**REQUIREMENT:** Repeat the material below with every "Task" swapped for "Instruction" and nothing else changed. Leave the pictures out.

☆ ☆ ☆ ☆ ☆

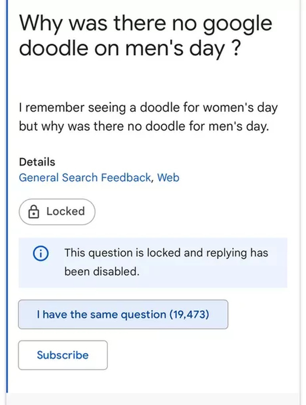Click the Locked status chip label
The height and width of the screenshot is (405, 306).
pos(65,212)
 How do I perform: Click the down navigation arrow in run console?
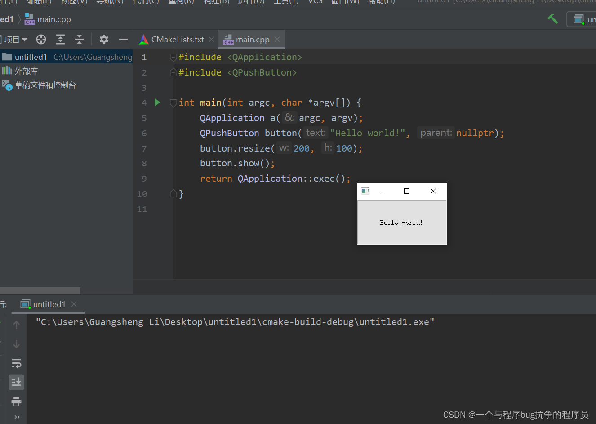[x=17, y=344]
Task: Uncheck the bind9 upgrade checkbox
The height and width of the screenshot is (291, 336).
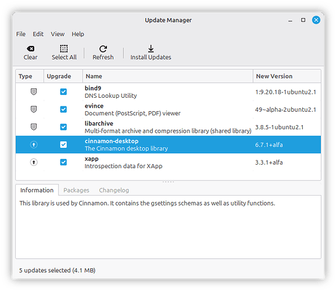Action: (x=63, y=92)
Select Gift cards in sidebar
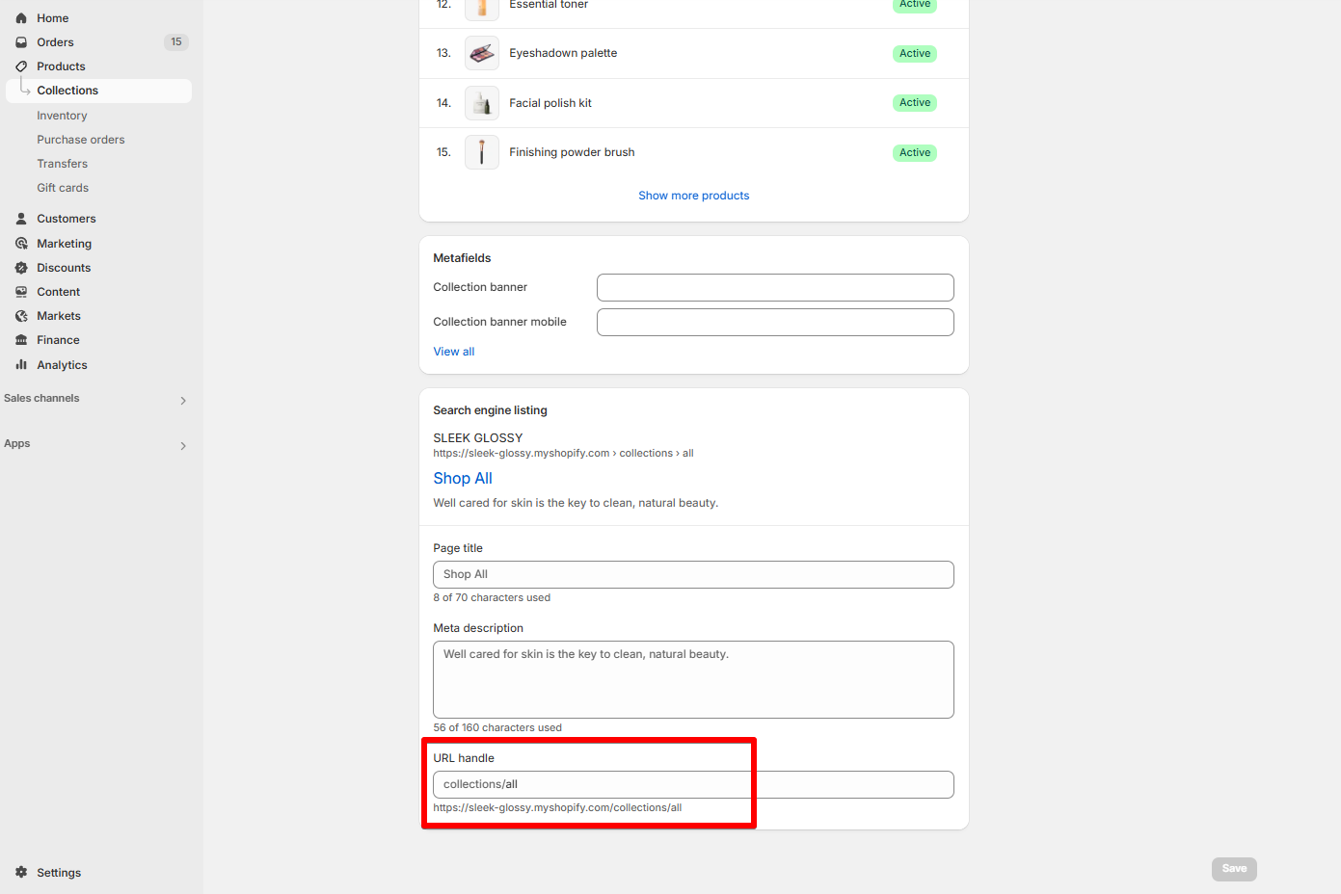 click(x=63, y=188)
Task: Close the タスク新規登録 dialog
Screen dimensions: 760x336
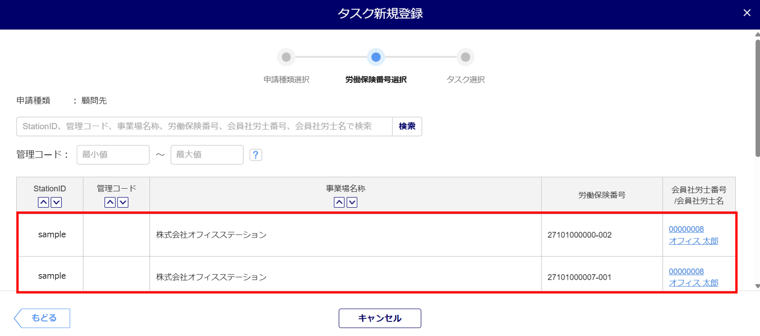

☆ ☆ ☆ ☆ ☆

**RESPONSE FOR THIS EXERCISE:**
Click the Locked status chip label
The height and width of the screenshot is (405, 306).
pos(65,212)
 How do I perform: Click the down navigation arrow in run console?
[x=17, y=344]
Instruction: Uncheck the bind9 upgrade checkbox
The height and width of the screenshot is (291, 336).
Action: (x=63, y=92)
Select Gift cards in sidebar
 click(x=63, y=188)
Instruction: Close the タスク新規登録 dialog
Screen dimensions: 760x336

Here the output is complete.